- **SUPPLIED TEXT**
·····
IBM redefines failure as ‘success,’ gives underachieving CEO huge raise
The IBM board of directors did a huge favor for mediocre CEOs the world over on Friday by announcing (quietly) that it has granted Chairman and Chief Executive Virginia Rometty a $3.6-million bonus for 2014 and a $13.3-million stock incentive award payable in 2018. She’s also getting a 6.7% bump in her base salary, to $1.6 million from $1.5 million.
Here’s the record for 2014 the board thought was good enough to warrant a raise for Rometty: IBM’s revenue declined by nearly 6%, and net income by 27%. IBM shares began 2014 at a dividend-adjusted $183.12 and ended the year at $160.44, a decline of 12.4%. During that period, the Standard & Poor’s 500 index rose 12.4%. (As we write on Monday, IBM has fallen further to $152.12.) IBM has been the worst performing stock on the Dow Jones Industrial Average for two years running.
If you’re looking for an explanation of rising income inequality in America, Rometty’s compensation is a good place to start. She’s far from the most overpaid CEO in America -- IBM is still hugely profitable, after all. But her record hasn’t been sterling by any measure, and many investors remain on the fence about whether Big Blue is in the right hands. Under the circumstances, and considering the rut in which most working-class wages have been stuck for years, most IBM shareholders, employees and members of the general public are sure to consider her raise inexplicable. Apologists for rising income inequality in America often say it reflects the pay of “superstar” artists, sports figures and CEOs. What about soaring pay for non-super CEOs?
Perhaps the IBM board knows something we don’t know about Rometty’s skills and IBM’s performance. Perhaps we’ll wake up soon and discover that they’ve been playing a deep game and the company is poised to blow everyone away. Some of Rometty’s initiatives, including selling off unprofitable or unpromising businesses, have won praise from investors.
But company executives aren’t hinting at a major turnaround soon. About a week ago, in a conference call to discuss the latest dismal results, the company forecast earnings per share for this year at $15.75 to $16.50, below Wall Street expectations. Late last year it abandoned its long-held ambition of hitting earnings of $20 a share in 2015.
In its corporate disclosure statement last week, IBM didn’t go into any detail about why Rometty was due for a raise. During a conference call on Jan. 20, when the firm announced its dismal 2014 results, Chief Financial Officer Martin Schroeter made some noises about some company initiatives that will “generate some momentum.” But the best he could project for other parts of the business was modest growth in some and “stabilization” elsewhere.
When was the last time you heard of a rank-and-file American worker getting a 6.7% raise and a rich incentive bonus based on the “momentum” of his or her work?
On the whole, IBM has been looking like a brained, floundering giant. Not all of this is the fault of Rometty, who took over as CEO in January 2012; almost all the businesses important to IBM are going through wrenching transitions, and the dollar’s strengthening against the Euro isn’t helping on the currency conversion side.
·····
- **PROVIDED RECORDS**
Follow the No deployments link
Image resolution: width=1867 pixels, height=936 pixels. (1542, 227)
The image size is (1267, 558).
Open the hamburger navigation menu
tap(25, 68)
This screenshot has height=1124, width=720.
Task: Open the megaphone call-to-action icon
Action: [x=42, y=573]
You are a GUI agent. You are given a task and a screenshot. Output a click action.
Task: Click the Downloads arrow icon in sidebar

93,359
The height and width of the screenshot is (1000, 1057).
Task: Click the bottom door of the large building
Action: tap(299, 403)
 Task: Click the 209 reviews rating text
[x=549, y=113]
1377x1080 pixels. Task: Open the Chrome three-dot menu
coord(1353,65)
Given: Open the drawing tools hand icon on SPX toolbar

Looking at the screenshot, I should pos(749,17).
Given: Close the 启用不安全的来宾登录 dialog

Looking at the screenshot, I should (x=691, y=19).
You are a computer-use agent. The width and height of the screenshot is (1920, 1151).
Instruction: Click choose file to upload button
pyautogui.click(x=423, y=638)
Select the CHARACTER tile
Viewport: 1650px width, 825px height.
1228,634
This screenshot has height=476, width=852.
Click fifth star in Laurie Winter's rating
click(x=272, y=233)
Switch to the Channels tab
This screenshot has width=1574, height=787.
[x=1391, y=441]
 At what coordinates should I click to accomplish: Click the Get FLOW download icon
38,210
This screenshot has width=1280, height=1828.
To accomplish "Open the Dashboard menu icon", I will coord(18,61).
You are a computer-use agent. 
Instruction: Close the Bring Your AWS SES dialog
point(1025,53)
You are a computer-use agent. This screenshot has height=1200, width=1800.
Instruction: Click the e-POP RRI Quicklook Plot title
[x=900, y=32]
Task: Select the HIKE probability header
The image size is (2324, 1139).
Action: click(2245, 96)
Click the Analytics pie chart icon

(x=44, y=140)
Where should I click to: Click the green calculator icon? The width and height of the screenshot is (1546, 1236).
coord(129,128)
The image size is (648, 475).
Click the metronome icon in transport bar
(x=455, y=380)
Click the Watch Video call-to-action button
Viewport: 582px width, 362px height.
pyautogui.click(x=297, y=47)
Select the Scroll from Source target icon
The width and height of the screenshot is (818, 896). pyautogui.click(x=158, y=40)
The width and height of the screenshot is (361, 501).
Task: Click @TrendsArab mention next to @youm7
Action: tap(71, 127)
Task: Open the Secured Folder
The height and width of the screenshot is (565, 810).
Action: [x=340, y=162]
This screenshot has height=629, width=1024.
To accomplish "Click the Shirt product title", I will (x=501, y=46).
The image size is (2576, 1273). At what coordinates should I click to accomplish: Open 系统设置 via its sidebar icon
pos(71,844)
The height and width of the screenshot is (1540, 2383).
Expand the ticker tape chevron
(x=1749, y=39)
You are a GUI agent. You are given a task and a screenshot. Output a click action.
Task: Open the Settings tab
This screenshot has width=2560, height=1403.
·····
- **EXERCISE BRIEF**
Revise the article on Rometty's IBM pay from "IBM redefines failure" up to and including "from $1.5 million.", putting "equity incentive award" wherever "stock incentive award" appears.

- **TASK ANSWER**
IBM redefines failure as ‘success,’ gives underachieving CEO huge raise
The IBM board of directors did a huge favor for mediocre CEOs the world over on Friday by announcing (quietly) that it has granted Chairman and Chief Executive Virginia Rometty a $3.6-million bonus for 2014 and a $13.3-million equity incentive award payable in 2018. She’s also getting a 6.7% bump in her base salary, to $1.6 million from $1.5 million.